Offering a field-tested analytic method for identifying faunal remains, along with helpful references, images, and examples of the most commonly encountered North American species, Identifying and Interpreting Animal Bones: A Manual provides an important new reference for students, avocational archaeologists, and even naturalists and wildlife enthusiasts. Using the basic principles outlined here, the bones of any vertebrate animal, including humans, can be identified and their relevance to common research questions can be better understood.
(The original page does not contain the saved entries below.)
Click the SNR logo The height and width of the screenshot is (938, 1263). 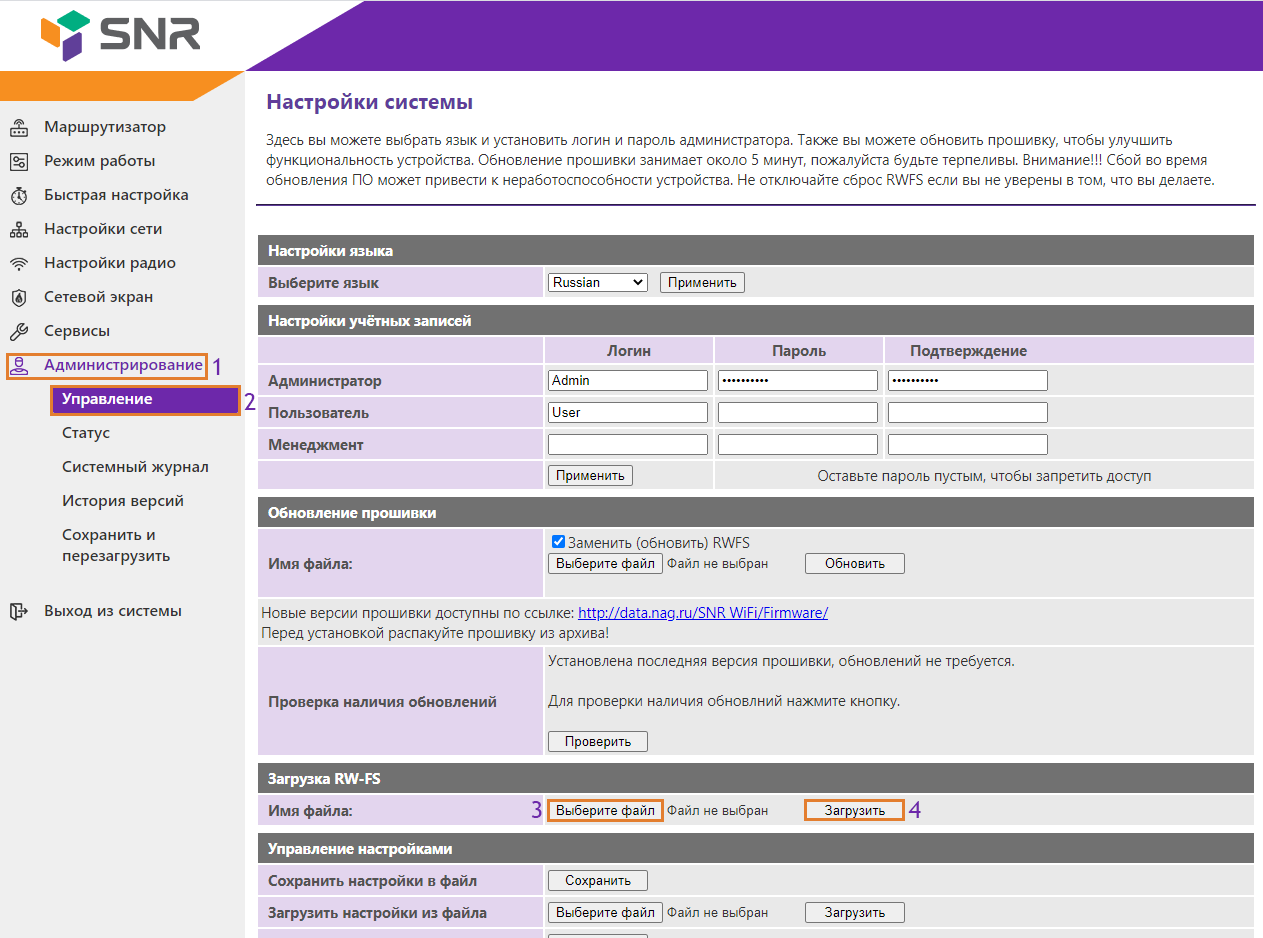[x=120, y=35]
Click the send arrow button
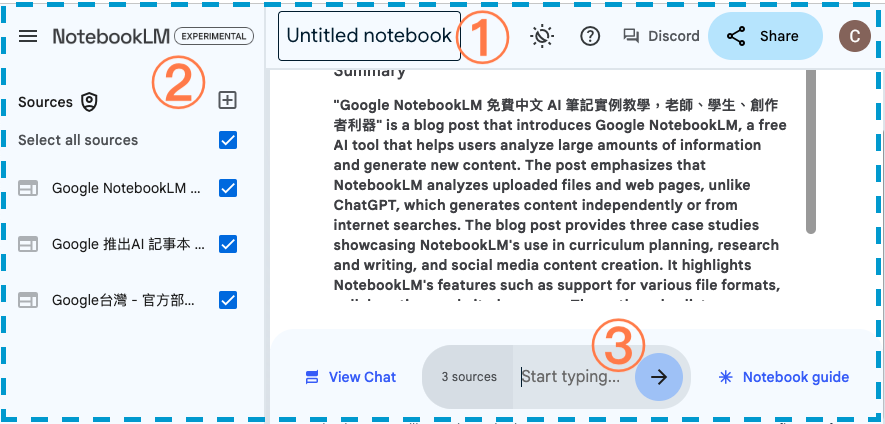 pyautogui.click(x=659, y=377)
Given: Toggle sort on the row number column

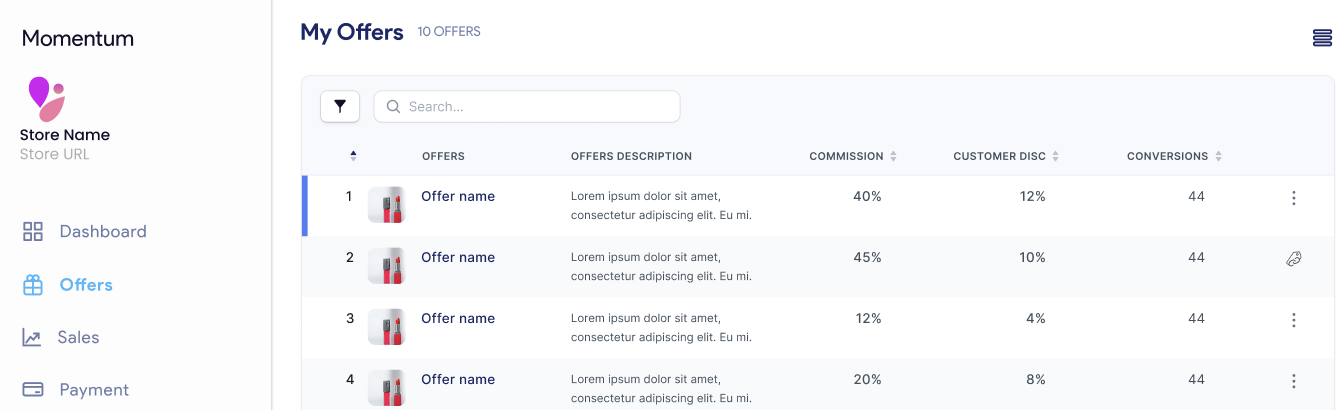Looking at the screenshot, I should 353,156.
Because the interpretation of archaeological sites depends heavily on the analysis of surrounding materials – soils, artifacts, and floral and faunal remains – it is important that non-human remains be correctly distinguished from human bones, that distinctions between domesticated and wild or feral animals be made correctly, and that evidence of the reasons for faunal remains in the site be recognized. But the ability to identify and analyze animal bones is a skill that is not easy to learn from a traditional textbook. In Identifying and Interpreting Animal Bones: A Manual, veteran archaeologist and educator April Beisaw guides readers through the stages of identification and analysis with sample images and data, also illustrating how specialists make analytical decisions that allow for the identification of the smallest fragments of bone.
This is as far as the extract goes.